# Opinions wanted on Stallion prospect...



## Freebird (Sep 18, 2004)

(This is JUST hypotheticial - I don't own him)

Just wondering what you all think about him... He is only 2, never bred anything yet, but has AWESOME bloodlines for a registered Welsh pony. Will mature at 12 hands. FLASHY mover and jumper.

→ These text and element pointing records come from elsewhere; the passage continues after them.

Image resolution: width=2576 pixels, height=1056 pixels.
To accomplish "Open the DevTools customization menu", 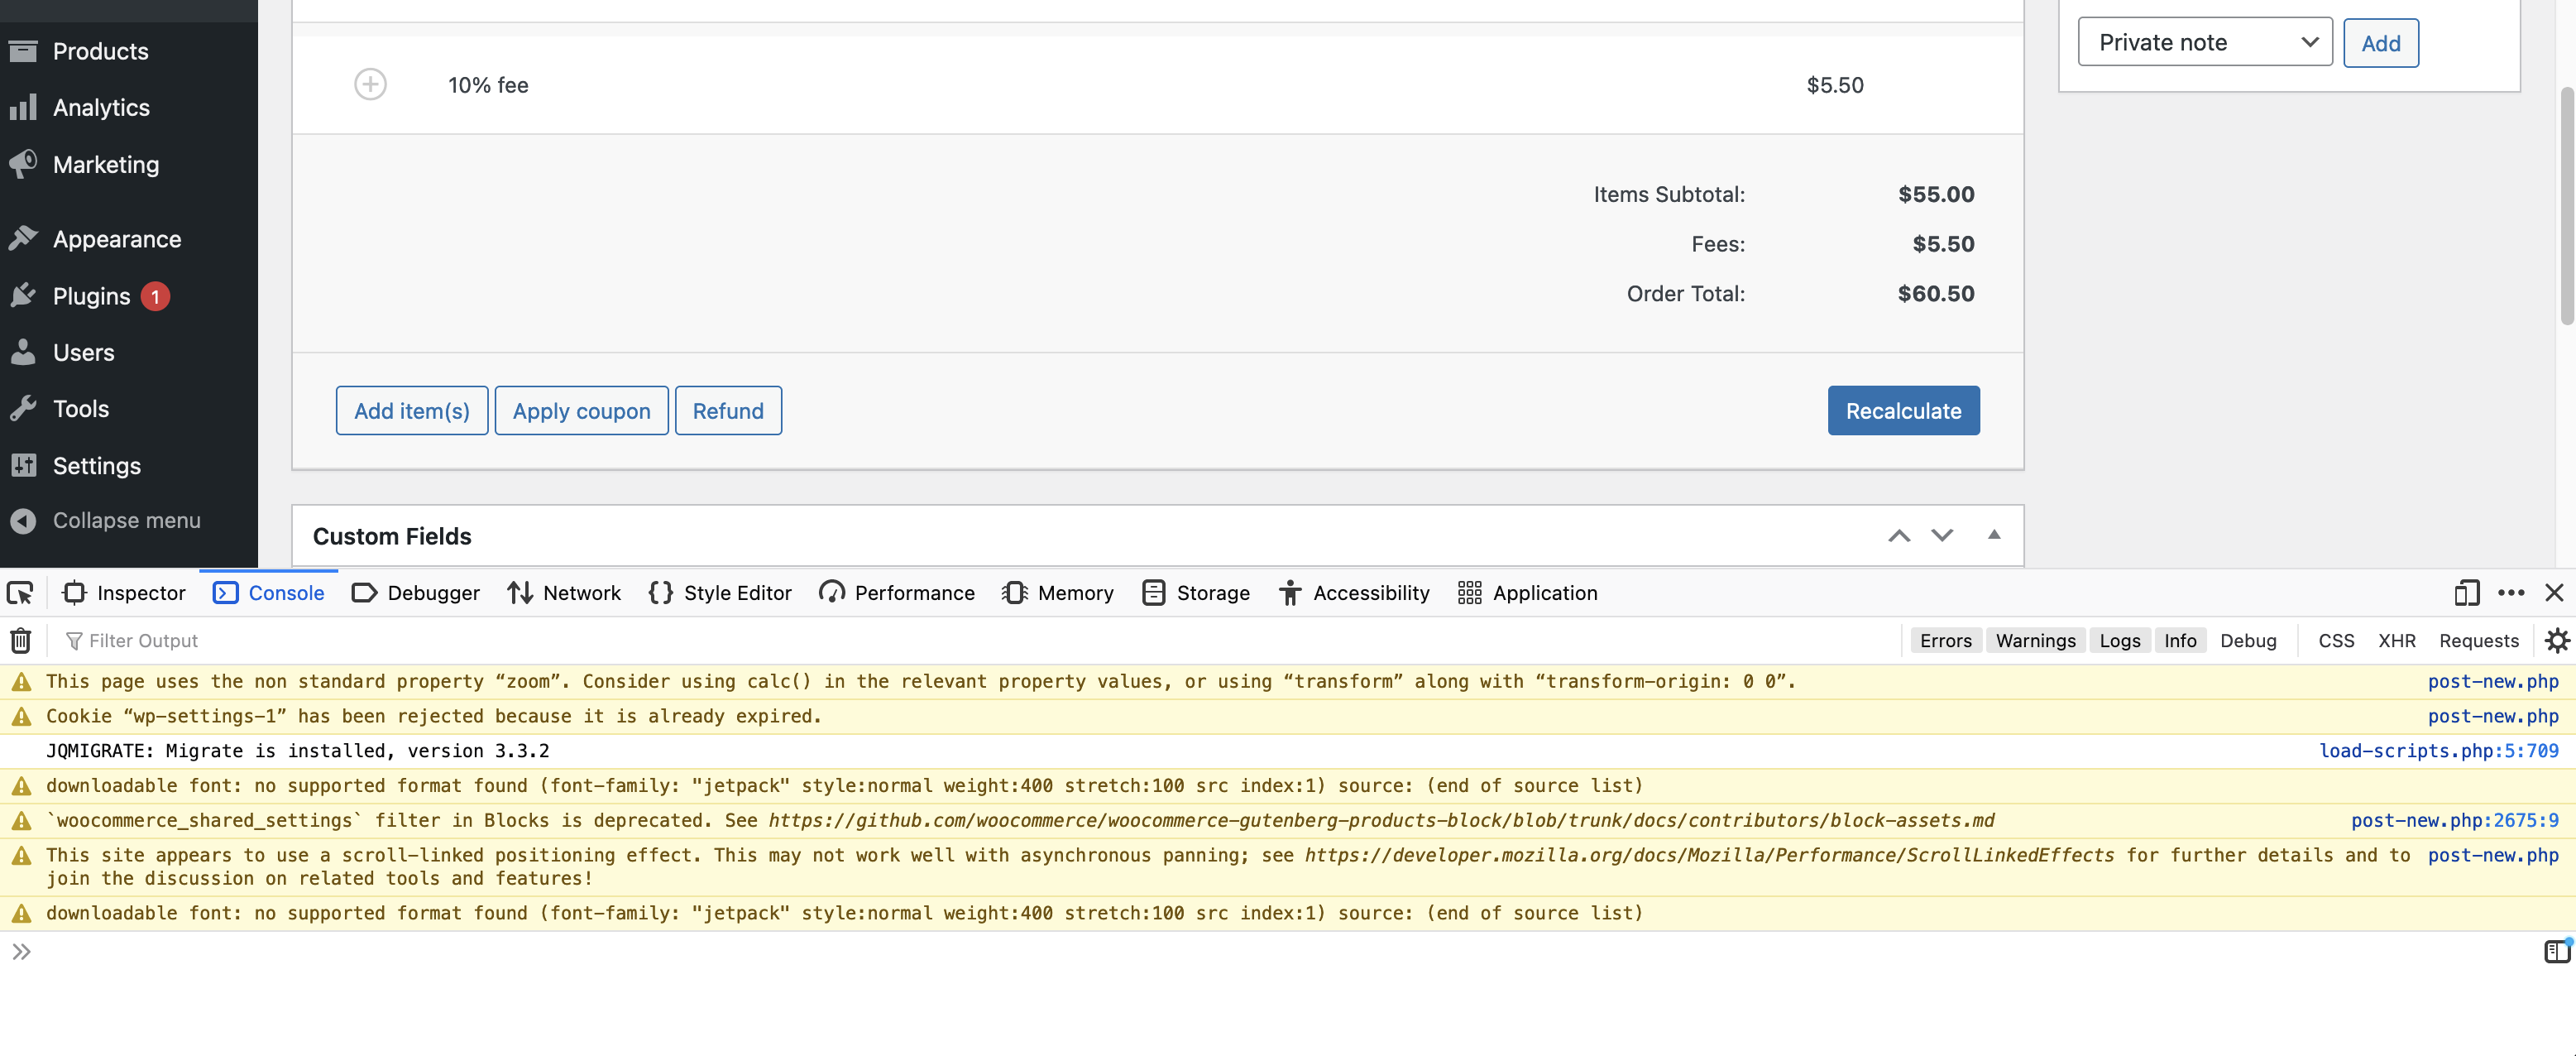I will [2512, 592].
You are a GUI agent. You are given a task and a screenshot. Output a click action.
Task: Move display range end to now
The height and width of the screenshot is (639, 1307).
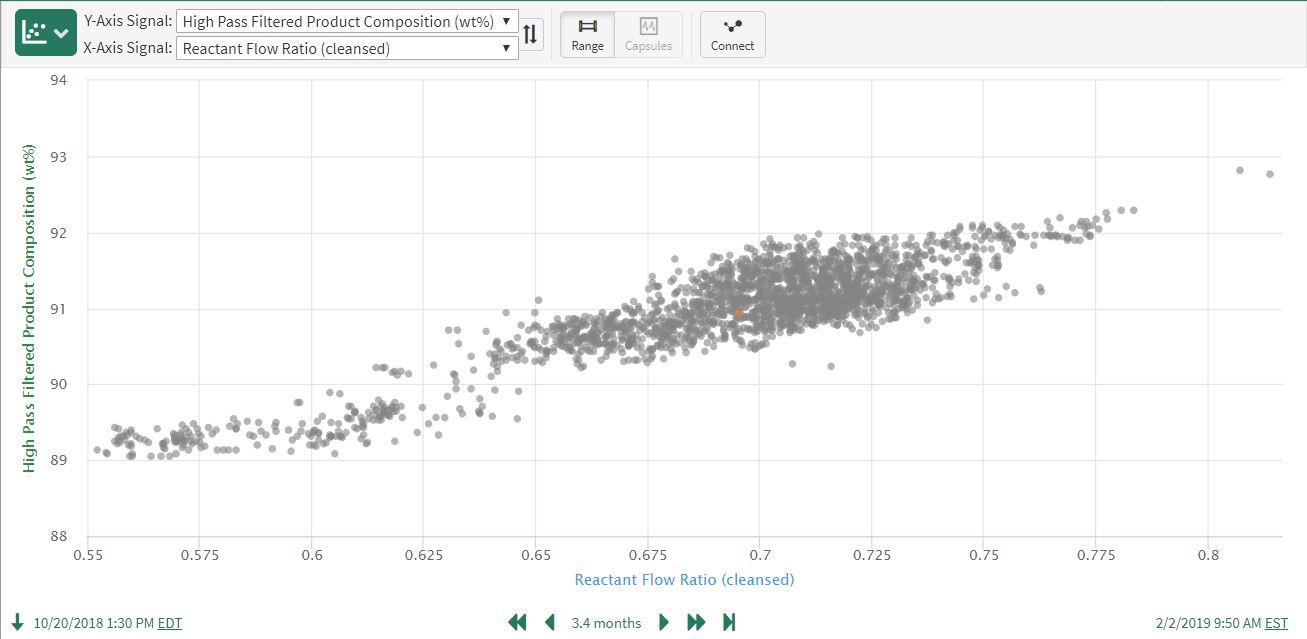(x=729, y=623)
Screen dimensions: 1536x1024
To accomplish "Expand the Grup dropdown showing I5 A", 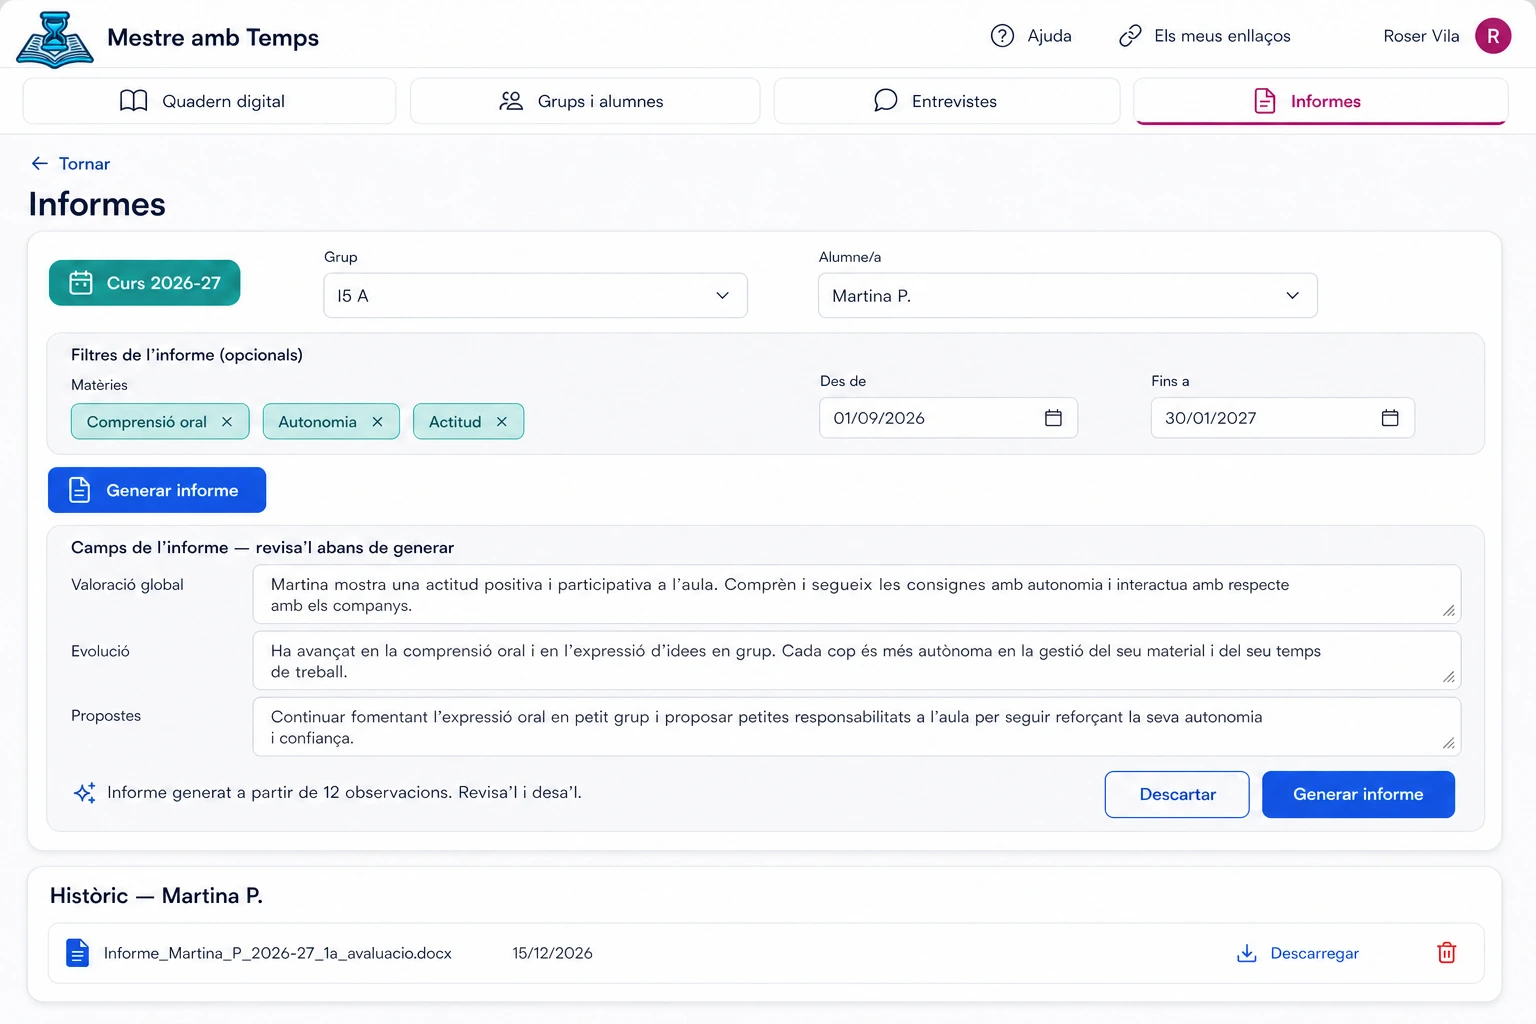I will click(535, 296).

Here he is as a baby. Aww....

And now....

Well, what do you think?


----------



## mcharr36 (Sep 18, 2004)

What's his disposition like? He looks nice from the pictures. I'm partial to Welsh's myself. I'm assuming you are breeding him to a Welsh mare?


----------



## kaykay (Sep 19, 2004)

its really not fair to post his pics and ask for opinions unless you own him


----------



## Lewella (Sep 19, 2004)

If I had a section A Welsh mare I might consider him if I thought he would compliment the mare and her bloodlines.


----------



## totally_horse_crazy (Oct 15, 2004)

i would if i had any horses



i wish i had horses


----------



## Bess Kelly (Oct 24, 2004)

Pretty head. I love his strong jawline, great jowl!


----------



## wendy4mini (Oct 25, 2004)

I love his jumping form. Nice tight knees and beautifully arched neck and back and seems poweful over the jump. I would be interested in breeding my pony to him.


----------



## Minimor (Nov 14, 2004)

He's very nice!


----------



## PinkStalkings (Nov 14, 2004)

I like him.

I believe you can free jump a horse at two .. but it depends on the horse.. our welsh crosses get started free jumping as late two year olds but it varies on the horse.


----------



## Lisa-Ruff N Tuff Minis (Nov 21, 2004)

i htink he is nice.. but i also dont think it is right to ask for a public crituque of a horse if you arent the owner although i am sure you meant no harm


----------